Required work
Rewrite the entries in the stretch from the line containing "You are a computer-use" through the line containing "Image resolution: width=1456", changing "Sign out" to "Log out" and leaving everything else as it is.

--- begin Data rows ---

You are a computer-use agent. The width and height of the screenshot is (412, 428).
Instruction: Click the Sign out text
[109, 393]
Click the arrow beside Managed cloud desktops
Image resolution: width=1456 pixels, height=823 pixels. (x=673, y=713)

--- end Data rows ---
--- begin Data rows ---

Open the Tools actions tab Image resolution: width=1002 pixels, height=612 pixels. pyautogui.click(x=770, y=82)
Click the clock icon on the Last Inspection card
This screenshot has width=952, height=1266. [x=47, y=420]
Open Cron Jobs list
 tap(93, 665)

--- end Data rows ---

Exercise output
You are a computer-use agent. The width and height of the screenshot is (412, 428).
Instruction: Click the Log out text
[109, 393]
Click the arrow beside Managed cloud desktops
Image resolution: width=1456 pixels, height=823 pixels. (x=673, y=713)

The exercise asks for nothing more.